Since the beginning of the coronavirus disease 2019 (COVID-19) pandemic, scientists have focussed on the immune response to severe acute respiratory syndrome coronavirus 2 (SARS-CoV-2) infection and vaccination. Understanding public responses to particular antigens are critical for uncovering the molecular features of recurring antibodies within the diverse antibody repertoire. It is also important for the development of effective vaccines to combat the pandemic.
Study: A large-scale systematic survey of SARS-CoV-2 antibodies reveals recurring molecular features. Image Credit: Andrii Vodolazhskyi/Shutterstock
In a new study, published on the bioRxiv * preprint server, scientists have mined information from several research publications and patents to create a dataset of approximately 8000 human antibodies to the SARS-CoV-2 spike from more than 200 donors.
Key findings
As mentioned previously, scientists collected 8048 antibodies from 215 donors. The data were compiled from 88 research publications and 13 patents that characterized antibodies to SARS-CoV-2. 99.4% of the human antibodies were found to react with SARS-CoV-2, while the remaining reacted with SARS-CoV or seasonal coronaviruses.
Out of the 7997 antibodies for SARS-CoV-2, 7923 bound to the spike (S) protein, 49 bound to the nucleocapsid (N) protein, and 25 bound to the ORF8. Further, epitope information was available for most SARS-CoV-2 S antibodies.
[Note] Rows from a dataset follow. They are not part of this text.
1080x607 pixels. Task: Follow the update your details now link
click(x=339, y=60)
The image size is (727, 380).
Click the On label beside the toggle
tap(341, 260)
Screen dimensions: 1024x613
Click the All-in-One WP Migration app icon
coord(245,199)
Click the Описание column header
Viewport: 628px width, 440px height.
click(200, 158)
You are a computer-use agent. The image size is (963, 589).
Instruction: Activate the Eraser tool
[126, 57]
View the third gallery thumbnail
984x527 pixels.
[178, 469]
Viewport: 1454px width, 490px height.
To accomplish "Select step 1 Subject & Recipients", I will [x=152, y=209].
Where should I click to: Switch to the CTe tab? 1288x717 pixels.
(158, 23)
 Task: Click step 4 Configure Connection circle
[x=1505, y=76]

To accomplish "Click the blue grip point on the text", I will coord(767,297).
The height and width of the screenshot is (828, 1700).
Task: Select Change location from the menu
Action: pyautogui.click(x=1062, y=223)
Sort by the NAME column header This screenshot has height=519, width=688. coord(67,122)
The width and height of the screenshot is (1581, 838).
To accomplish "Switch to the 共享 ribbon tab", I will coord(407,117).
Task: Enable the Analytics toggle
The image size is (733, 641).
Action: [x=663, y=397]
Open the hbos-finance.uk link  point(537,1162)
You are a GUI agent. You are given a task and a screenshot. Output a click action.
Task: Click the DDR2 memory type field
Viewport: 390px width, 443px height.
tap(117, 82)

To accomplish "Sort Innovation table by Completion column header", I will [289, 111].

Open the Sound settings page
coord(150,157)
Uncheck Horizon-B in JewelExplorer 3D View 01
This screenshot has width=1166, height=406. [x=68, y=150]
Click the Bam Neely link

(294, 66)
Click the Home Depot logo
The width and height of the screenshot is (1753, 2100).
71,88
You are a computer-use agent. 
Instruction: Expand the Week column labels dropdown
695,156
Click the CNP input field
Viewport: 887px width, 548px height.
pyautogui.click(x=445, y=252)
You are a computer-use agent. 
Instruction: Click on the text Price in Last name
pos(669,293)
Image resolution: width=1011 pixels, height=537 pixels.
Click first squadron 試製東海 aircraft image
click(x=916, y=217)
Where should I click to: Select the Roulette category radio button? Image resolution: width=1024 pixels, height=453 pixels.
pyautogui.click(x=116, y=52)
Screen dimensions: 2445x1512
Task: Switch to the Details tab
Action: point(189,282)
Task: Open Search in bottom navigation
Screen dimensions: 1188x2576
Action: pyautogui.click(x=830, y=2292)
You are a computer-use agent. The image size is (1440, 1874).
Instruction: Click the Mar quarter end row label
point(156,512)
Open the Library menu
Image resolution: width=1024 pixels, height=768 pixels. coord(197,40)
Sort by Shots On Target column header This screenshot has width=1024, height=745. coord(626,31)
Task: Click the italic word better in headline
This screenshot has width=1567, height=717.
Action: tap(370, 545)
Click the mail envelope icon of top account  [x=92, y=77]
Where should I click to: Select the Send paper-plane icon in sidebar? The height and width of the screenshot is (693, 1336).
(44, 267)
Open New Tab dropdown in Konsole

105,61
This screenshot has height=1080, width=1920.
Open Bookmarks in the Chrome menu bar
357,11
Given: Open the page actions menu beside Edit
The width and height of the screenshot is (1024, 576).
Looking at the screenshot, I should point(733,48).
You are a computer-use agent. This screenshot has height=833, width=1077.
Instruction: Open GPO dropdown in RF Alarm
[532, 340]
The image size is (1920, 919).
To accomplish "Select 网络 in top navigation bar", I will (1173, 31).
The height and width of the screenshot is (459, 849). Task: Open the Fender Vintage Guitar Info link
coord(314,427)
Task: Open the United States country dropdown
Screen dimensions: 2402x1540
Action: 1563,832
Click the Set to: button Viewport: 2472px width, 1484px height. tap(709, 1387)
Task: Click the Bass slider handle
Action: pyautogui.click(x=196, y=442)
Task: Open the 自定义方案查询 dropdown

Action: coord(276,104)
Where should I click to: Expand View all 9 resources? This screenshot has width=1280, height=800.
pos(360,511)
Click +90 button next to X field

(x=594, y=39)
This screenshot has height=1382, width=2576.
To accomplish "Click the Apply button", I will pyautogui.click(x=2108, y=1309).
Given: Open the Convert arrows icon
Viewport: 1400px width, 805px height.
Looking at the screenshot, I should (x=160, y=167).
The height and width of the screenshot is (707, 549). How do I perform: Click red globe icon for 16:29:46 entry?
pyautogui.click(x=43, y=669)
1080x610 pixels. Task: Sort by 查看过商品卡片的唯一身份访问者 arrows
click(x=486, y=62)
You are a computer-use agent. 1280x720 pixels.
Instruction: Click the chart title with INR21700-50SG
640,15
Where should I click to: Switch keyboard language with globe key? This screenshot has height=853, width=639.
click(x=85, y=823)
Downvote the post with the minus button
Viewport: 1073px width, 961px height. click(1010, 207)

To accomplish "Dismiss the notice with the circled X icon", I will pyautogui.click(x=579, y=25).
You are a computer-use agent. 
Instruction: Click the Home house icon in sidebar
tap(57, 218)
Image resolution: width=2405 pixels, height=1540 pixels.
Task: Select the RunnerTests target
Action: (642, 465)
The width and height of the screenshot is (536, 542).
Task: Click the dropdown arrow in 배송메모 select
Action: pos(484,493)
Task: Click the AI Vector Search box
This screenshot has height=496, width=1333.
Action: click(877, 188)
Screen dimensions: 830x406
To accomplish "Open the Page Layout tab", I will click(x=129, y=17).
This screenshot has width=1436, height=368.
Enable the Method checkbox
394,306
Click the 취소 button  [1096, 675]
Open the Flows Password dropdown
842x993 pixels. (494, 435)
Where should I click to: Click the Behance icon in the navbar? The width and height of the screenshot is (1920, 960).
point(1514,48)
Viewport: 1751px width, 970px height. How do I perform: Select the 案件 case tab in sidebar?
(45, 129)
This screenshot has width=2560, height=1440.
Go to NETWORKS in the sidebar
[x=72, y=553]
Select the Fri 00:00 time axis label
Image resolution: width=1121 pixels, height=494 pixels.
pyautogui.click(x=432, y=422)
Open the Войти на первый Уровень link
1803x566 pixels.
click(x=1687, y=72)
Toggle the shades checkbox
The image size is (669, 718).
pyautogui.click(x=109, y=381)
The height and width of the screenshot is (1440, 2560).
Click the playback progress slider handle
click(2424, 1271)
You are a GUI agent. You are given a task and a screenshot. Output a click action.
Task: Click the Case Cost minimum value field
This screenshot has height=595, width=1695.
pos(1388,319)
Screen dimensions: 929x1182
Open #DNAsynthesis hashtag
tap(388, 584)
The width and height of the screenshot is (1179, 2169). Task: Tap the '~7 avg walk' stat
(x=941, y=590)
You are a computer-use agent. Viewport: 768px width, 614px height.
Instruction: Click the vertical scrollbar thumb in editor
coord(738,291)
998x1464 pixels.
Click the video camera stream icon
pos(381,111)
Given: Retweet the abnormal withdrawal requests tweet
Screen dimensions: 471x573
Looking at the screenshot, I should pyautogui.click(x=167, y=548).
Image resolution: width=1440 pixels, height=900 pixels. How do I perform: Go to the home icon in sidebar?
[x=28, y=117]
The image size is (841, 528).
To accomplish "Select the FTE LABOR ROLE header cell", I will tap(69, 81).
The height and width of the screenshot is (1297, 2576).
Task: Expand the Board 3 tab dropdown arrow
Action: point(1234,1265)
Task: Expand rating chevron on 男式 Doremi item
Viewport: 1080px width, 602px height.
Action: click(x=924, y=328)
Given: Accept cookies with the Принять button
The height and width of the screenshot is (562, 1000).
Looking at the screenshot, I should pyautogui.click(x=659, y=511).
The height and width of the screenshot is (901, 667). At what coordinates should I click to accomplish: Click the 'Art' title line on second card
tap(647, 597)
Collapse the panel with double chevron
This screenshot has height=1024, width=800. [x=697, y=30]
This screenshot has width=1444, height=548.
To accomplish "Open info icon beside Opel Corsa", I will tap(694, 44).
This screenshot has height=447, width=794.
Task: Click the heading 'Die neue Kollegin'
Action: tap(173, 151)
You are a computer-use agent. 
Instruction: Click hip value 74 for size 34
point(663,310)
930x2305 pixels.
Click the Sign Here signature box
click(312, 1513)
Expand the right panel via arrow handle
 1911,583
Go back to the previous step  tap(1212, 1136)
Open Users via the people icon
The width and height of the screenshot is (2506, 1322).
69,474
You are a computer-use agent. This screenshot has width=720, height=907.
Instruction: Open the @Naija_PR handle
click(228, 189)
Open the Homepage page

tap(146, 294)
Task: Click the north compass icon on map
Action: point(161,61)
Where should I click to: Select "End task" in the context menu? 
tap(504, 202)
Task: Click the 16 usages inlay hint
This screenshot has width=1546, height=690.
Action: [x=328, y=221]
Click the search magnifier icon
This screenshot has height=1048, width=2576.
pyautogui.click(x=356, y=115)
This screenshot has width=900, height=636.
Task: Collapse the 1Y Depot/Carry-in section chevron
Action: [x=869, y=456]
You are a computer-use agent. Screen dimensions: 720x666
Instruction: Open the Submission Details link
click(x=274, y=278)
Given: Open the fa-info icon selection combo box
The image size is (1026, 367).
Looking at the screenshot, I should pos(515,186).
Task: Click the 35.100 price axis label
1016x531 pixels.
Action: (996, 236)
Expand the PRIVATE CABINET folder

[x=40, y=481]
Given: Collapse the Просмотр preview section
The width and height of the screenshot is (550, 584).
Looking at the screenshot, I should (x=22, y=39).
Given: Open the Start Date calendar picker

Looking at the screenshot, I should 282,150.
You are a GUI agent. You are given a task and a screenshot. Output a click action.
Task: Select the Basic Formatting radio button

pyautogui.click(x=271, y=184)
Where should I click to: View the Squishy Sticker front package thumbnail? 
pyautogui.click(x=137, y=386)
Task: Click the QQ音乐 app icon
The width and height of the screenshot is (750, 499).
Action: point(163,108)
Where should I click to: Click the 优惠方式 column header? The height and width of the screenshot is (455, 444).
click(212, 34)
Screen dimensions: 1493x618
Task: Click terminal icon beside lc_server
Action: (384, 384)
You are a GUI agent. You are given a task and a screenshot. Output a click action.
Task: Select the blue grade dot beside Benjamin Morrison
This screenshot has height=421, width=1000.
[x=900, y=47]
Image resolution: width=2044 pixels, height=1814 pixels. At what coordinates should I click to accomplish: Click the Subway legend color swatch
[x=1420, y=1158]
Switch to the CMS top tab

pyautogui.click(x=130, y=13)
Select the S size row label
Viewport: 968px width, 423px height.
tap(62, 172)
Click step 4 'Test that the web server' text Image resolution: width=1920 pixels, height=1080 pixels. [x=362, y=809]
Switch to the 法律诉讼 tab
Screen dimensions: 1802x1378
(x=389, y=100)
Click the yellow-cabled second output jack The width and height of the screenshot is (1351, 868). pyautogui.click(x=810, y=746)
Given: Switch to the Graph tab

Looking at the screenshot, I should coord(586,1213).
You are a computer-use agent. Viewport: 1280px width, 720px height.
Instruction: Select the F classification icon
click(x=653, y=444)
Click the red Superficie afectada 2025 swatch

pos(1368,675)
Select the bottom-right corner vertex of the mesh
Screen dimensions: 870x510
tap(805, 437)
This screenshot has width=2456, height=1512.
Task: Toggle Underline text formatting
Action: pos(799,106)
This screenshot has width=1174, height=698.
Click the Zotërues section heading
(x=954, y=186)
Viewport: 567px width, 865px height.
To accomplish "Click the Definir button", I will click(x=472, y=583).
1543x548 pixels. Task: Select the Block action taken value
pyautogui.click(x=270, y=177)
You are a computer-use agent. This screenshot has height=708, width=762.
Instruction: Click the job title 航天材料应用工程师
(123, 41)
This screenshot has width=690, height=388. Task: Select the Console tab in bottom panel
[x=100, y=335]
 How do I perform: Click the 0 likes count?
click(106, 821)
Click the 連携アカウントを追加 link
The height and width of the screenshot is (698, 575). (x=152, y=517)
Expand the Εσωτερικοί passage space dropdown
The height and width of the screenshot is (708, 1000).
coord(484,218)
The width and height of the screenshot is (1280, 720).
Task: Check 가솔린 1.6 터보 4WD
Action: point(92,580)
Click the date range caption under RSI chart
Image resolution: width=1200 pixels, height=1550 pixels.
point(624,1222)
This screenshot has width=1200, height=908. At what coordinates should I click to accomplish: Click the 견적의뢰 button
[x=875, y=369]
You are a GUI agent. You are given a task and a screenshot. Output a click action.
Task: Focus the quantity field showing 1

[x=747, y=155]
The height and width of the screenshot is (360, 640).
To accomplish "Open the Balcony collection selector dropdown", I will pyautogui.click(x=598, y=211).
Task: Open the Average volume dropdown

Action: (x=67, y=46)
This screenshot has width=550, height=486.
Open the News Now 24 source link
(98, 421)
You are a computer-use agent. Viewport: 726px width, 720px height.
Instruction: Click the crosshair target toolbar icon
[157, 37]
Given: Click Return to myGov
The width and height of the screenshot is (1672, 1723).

Researchers also collected (where available) information on other features, such as germline gene usage, sequence, structure, bait for isolation, etc.
The vast dataset enabled scientists to study patterns of germline gene usages in antibodies targeting different domains on the S protein, such as the RBD, NTD, and S2. The nature of public antibody response was observed to vary across domains. The current study successfully demonstrated the diversity of sequence features that could constitute a public antibody response against a single antigen.
Researchers highlighted that a public antibody response may not always involve a defined pair of IGHV/IGK(L)V genes. This is especially true when either IGHV or IGK(L)V gene-encoded residues only contribute marginally to the paratope. The highly conserved stem region of influenza hemagglutinin possesses a paratope, which is completely attributed to the IGHV1-69 heavy chain.
A structural analysis might be needed to confirm fully, but IGHV3-30/IGHD1-26 antibodies to S2 in the current study could represent an identical IGK(L)V-independent public antibody response. The types of public antibody responses to SARS-CoV-2 S protein are diverse. This implies that using the conventional strict definition of public clonotype to study public antibody responses may not be adequate.
Research has shown that the public antibody response to different antigens can have very different sequence features. As an example, IGHV6-1 and IGHD3-9 are indicators of public antibody response to the Influenza virus, while IGHV3-23 is often used in antibodies to Dengue and Zika viruses. However, these germline genes are rarely used in the antibody response to SARS-CoV-2.
The amino acid sequence determines the structure of an antibody, which determines its binding capacity. Due to this reason, the antigen specificity of an antibody can theoretically be identified based on its sequence. The current study provides a proof-of-concept by training a deep learning model to differentiate between SARS-CoV-2 S antibodies and influenza HA antibodies, primarily based on primary sequence information.
Technological innovations and next steps
The speed of antibody discovery and characterization has been significantly accelerated by technological advancements. The development of a single-cell high-throughput screen using the Berkeley Lights Beacon optofluidics device and advances in paired B-cell receptor sequencing has been quite instrumental in this regard. Researchers are optimistic that as larger amounts of sequence information on antibodies to different antigens is accumulated, they may construct a generalized sequence-based model to predict the antigen specificity of any antibody accurately.
Conclusion
The amount of publicly available information on SARS-CoV-2 antibodies has provided novel and invaluable insights. Such insights have not been readily available for other pathogens. One of the reasons for this wide availability of SARS-CoV-2 antibodies is that the pandemic has been so severe that it has led scientists from many fields and around the globe to work intensively on SARS-CoV-2. This parallel effort by many different research groups has led to the advancement of our collective knowledge at an unprecedented speed and scale.
Scientists hope that the knowledge of the molecular features of the antibody response to SARS-CoV-2 will increase as more antibodies are isolated and characterized. This will help in answering some of the fundamental questions about antigenicity and immunogenicity. It will also help us understand how the human immune repertoire has evolved to respond to particular viral pathogens that have coexisted with humans for several hundred years.
*Important notice
bioRxiv publishes preliminary scientific reports that are not peer-reviewed and, therefore, should not be regarded as conclusive, guide clinical practice/health-related behavior, or treated as established information.